* [TEXTE RETENU]
※

La vision politique de Lévinas

A partir de là, certes, Lévinas développe une vision politique qui lui est propre : deux visages s'affrontent, se regardent et la rencontre permet, dans les cas privilégiés, la naissance des sujets accédant à la responsabilité. Oui, mais le tiers : comment faire pour que le lien entre deux sujets ne porte pas tort à un troisième ? N'est-ce pas le « tiers » qui pour Saad et pour Rufenach a pu les unir, par-delà leurs particularités ? Le tiers, c'est-à-dire l'autre de l'autre. Le tiers, pour le prêtre, prenait le visage du fellah algérien démuni ou torturé. Le tiers, Abssi le reconnaissait sur les traits du prolétaire déshérité dont les droits étaient bafoués.

Comment ne pas reconnaître, dans cette démarche d'un philosophe, la description de l'expérience spirituelle de celui qui, découvrant sa « misère de pauvresse », percevait la présence de l'Etranger, l'Autre se donnant à reconnaître dans une expérience d'hospitalité ? Le vis-à-vis de Lévinas et l'hospitalité de Massignon procèdent de la même vision du monde. Sans qu'ils aient eu à la conceptualiser, Saad et Gilles ont vécu une expérience que deux intellectuels à peu près contemporains permettent de penser.

Face à la violence humaine, comme Massignon, Lévinas parle de substitution.

※

Éléments conservés d'une collection
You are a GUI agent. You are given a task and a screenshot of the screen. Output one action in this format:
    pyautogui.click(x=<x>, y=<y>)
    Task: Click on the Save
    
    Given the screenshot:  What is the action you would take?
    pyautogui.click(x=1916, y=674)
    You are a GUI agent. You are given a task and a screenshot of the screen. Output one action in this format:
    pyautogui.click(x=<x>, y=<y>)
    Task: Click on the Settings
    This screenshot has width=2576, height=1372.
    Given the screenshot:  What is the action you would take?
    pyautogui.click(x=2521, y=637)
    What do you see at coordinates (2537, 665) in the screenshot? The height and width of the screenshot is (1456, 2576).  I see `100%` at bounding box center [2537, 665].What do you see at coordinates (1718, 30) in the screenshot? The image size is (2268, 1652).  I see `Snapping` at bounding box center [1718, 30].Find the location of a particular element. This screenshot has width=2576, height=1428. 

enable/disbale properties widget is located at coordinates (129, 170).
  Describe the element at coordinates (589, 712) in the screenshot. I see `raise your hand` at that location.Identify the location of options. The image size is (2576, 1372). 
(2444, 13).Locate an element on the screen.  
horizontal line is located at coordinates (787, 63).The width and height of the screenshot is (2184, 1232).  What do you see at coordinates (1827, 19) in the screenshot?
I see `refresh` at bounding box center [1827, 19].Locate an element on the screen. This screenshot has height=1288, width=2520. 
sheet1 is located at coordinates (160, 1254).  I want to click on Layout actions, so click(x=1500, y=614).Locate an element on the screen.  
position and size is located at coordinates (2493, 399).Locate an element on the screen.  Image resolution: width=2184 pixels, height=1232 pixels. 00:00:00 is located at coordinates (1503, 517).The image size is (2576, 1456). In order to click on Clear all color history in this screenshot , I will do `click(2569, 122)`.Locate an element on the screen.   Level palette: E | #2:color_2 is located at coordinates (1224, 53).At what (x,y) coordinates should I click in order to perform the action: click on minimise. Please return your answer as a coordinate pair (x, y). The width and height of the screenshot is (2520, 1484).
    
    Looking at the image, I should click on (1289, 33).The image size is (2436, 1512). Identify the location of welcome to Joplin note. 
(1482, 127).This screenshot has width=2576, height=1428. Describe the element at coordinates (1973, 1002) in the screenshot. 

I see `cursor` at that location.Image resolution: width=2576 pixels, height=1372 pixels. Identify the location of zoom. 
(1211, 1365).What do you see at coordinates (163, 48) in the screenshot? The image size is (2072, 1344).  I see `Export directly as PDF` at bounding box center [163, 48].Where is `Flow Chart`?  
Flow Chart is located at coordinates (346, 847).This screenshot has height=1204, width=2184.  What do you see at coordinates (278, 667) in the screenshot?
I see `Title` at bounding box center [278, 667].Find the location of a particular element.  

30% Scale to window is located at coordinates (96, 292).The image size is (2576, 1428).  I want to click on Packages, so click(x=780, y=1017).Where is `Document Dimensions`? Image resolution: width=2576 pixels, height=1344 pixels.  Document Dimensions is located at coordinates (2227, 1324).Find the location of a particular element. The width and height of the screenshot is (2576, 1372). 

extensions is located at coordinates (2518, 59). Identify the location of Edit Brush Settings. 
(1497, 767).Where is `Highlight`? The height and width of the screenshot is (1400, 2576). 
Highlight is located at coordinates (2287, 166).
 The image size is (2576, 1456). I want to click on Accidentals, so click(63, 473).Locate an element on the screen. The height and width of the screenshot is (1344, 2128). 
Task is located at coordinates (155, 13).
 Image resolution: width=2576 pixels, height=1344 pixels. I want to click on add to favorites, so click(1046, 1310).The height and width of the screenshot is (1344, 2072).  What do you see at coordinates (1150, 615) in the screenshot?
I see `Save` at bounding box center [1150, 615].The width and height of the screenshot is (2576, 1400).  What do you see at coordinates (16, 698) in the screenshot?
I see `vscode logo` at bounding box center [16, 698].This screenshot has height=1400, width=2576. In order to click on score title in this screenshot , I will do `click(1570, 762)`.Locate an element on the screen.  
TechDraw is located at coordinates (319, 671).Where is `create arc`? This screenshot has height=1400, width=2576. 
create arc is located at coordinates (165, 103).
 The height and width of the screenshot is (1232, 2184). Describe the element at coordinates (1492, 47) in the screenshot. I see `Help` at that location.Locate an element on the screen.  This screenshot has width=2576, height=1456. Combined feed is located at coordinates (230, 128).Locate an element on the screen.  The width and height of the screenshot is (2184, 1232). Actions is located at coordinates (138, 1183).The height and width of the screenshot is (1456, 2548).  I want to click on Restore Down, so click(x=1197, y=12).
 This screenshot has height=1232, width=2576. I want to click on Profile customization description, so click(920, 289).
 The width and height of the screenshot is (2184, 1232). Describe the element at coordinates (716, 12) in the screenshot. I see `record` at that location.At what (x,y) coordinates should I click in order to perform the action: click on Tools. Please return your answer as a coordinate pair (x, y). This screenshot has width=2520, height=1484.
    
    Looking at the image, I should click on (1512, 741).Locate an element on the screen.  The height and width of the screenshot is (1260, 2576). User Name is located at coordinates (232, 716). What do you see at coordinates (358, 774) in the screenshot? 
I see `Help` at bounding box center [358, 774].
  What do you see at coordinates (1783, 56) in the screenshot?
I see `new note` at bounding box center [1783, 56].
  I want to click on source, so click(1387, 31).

※

* [TÂCHE A] Relevez tous les noms propres de personnes cités dans le texte sur la vision politique de Lévinas.
* [TÂCHE B] Rédigez la suite du texte sur la vision politique de Lévinas, en reprenant après sa dernière phrase.

* [RÉSULTAT A] Lévinas, Saad, Rufenach, Abssi, Massignon, Gilles

* [RÉSULTAT B]
« Tu ne tueras pas ». La violence pourtant crève les yeux. Que reste-t-il à faire pour celui qui, au cSur de nos détresses, entend la voix de l'Autre interdisant le meurtre ? Comme Massignon, Lévinas se réfère à Abraham ; il invite les justes à se substituer aux violents. Dans la mesure où ils existent, ils sont responsables, ils soutiennent le monde. Lorsqu'on ne trouve pas de justes dans une génération, la tâche des fils consiste à se substituer aux pères pour faire triompher l'appel du Livre et entendre la voix de l'Autre dans les plaintes des victimes ou des laissés pour compte : l'étranger, la veuve et l'orphelin, figures symboliques d'une humanité blessée.

Le mot "fraternité" s'impose

Le mot « fraternité » n'a pas encore été prononcé. N'est-ce pas lui qui unifie ces démarches diverses ? Il vient à l'esprit quand on songe à Massignon se faisant proche du monde musulman, heurté par la parole que l'Occidental, par sagesse politique, a bafouée! Ne soyons pas étonnés que celui dont il a failli devenir le disciple, Charles de Foucauld, se soit voulu « frère universel ». Le mot s'impose quand on se rappelle les prises de conscience de Gennevilliers, non seulement dans l'accueil mutuel de deux hommes mais dans la considération commune des foules méprisées ou des hommes torturés. Le mot « fraternité » vient expressément sous la plume du philosophe. Elle est présupposée comme le fait originel sans lequel ne peut s'établir une cité humaine. Elle prend naissance dans le vis-à-vis.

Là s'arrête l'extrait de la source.